On 3/12/09 11:37 AM, "Jignesh K. Shah" <j.k.s...@sun.com> wrote:


And again this is the third time I am saying.. the test users also have some 
latency build up in them which is what generally is exploited to get more users 
than number of CPUS on the system but that's the point we want to exploit.. 
Otherwise if all new users begin to do their job with no latency then we would 
need 6+ billion cpus to handle all possible users. Typically as an 
administrator (System and database) I can only tweak/control latencies within 
my domain, that is network, disk, cpu's etc and those are what I am tweaking 
and coming to a *Configured* environment and now trying to improve lock 
contentions/waits in PostgreSQL so that we have an optimized setup.

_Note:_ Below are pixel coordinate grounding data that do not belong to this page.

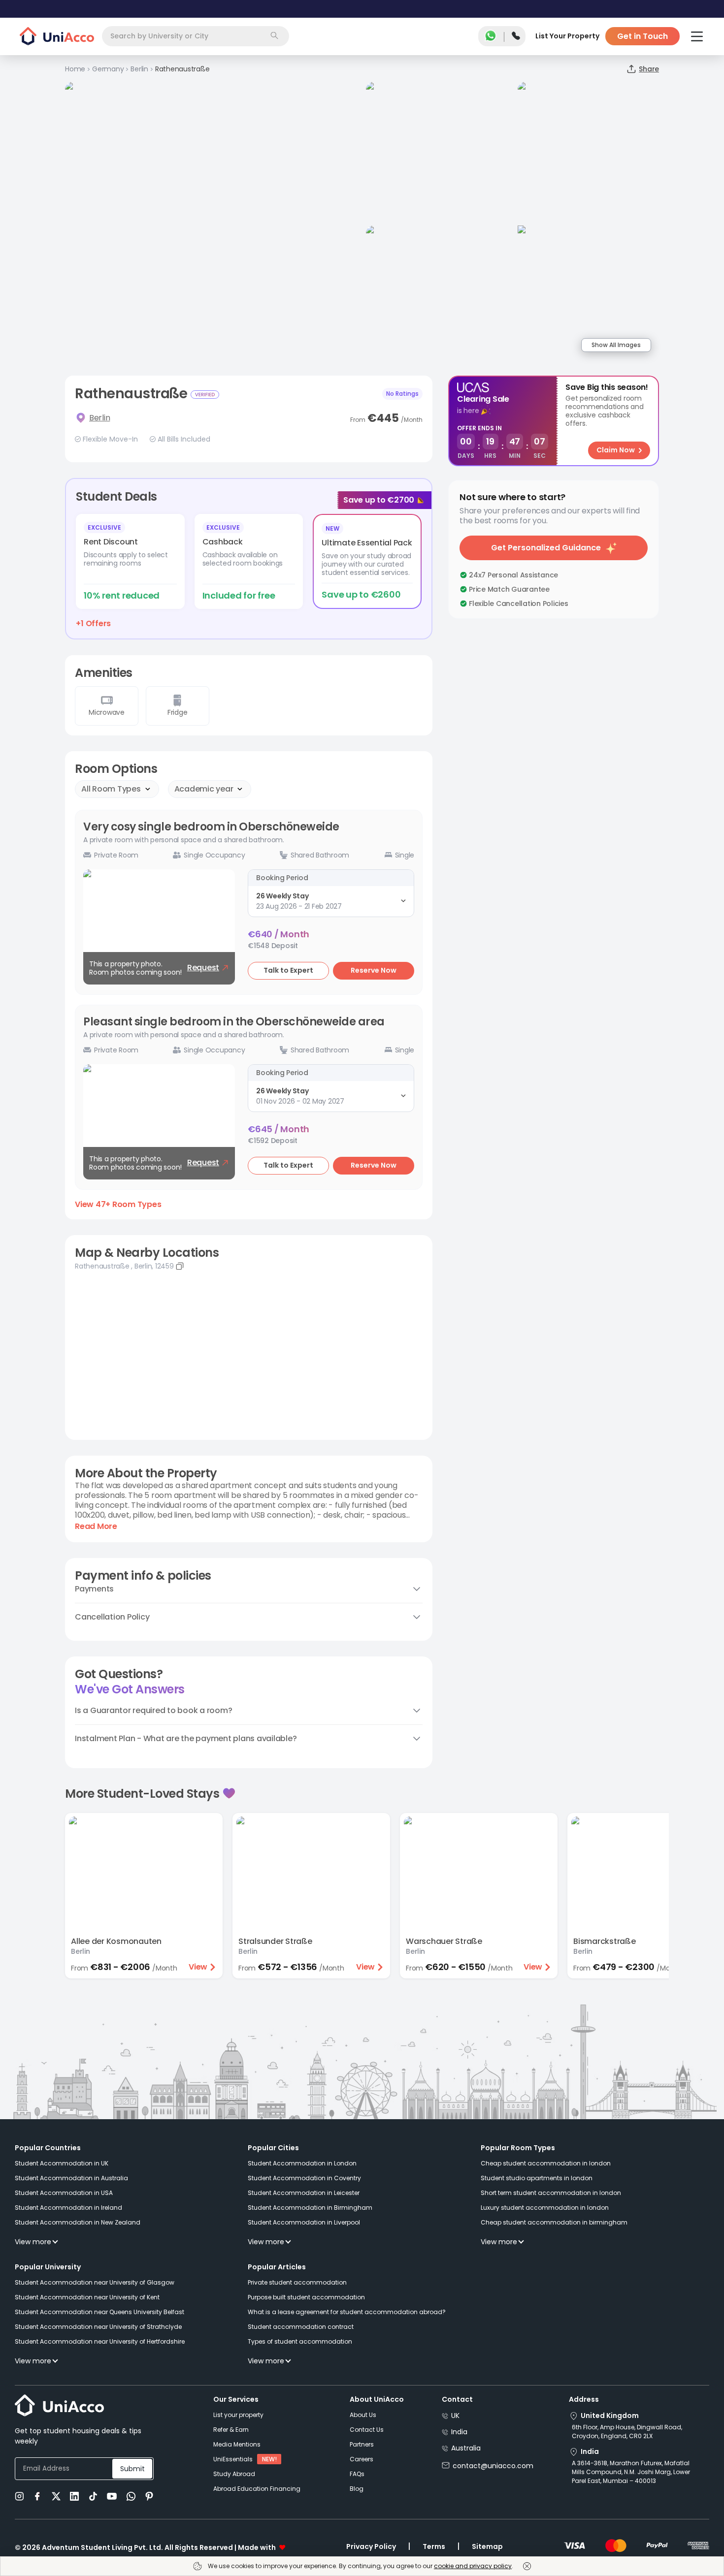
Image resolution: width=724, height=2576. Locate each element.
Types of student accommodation (300, 2341)
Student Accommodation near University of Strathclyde (98, 2326)
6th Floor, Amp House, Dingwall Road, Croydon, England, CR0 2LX (627, 2431)
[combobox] (195, 36)
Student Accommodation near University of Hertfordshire (100, 2341)
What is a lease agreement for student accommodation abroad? (347, 2312)
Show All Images (616, 345)
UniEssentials (233, 2459)
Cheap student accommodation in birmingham (554, 2222)
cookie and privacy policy (473, 2566)
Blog (356, 2488)
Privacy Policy (371, 2546)
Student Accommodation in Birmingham (310, 2207)
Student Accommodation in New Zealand (77, 2222)
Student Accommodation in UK (61, 2163)
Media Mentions (237, 2444)
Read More (96, 1526)
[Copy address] (180, 1266)
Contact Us (367, 2429)
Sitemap (487, 2546)
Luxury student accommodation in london (545, 2207)
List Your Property (567, 36)
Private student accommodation (297, 2282)
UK (455, 2415)
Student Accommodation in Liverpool (304, 2222)
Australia (466, 2448)
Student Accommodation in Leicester (304, 2193)
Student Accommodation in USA (64, 2193)
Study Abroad (234, 2474)
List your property (238, 2415)
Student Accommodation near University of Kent (87, 2297)
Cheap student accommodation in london (546, 2163)
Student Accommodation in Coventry (304, 2178)
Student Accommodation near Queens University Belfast (99, 2312)
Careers (361, 2459)
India (459, 2432)
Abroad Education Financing (256, 2488)
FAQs (357, 2474)
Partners (362, 2444)
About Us (363, 2415)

In general, I suggest that it is useful to run tests with a few different types 
of pacing.  Zero delay pacing will not have realistic number of connections, 
but will expose bottlenecks that are universal, and less controversial.   Small 
latency (100ms to 1s) tests are easy to make from the zero delay ones, and help 
expose problems with connection count or other forms of 'non-active' 
concurrency.  End-user realistic delays are app specific, and useful with 
larger holistic load tests (say, through the application interface).  
Generally, running them in this order helps because at each stage you are 
adding complexity.  Based on your explanations, you've probably done much of 
this so far and your approach sounds solid to me.
If the first case fails (zero delay, smaller user count), there is no way the 
others will pass.

I am trying another run where I limit the waked up threads to a pre-configured 
number to see how various numbers pans out in terms of throughput on this 
server.

Regards,
Jignesh


This would be good, as would waking up only the shared locks, but refining the 
test somewhat to be maximally convincing would help.  The first thing to show 
is either a test with very small or no sleep delay, or with a connection pooler 
in between.  I prefer the former since it is the most simple.   This will be a 
test that is less entangled with the connection count and should peak at a lot 
closer to the CPU core count and be more convincing to some.  I'm positive it 
won't change the basic trend  (ramp up and plateau, with a higher plateau with 
the changed lock code) but others seem unconvinced and I'm a nobody anyway.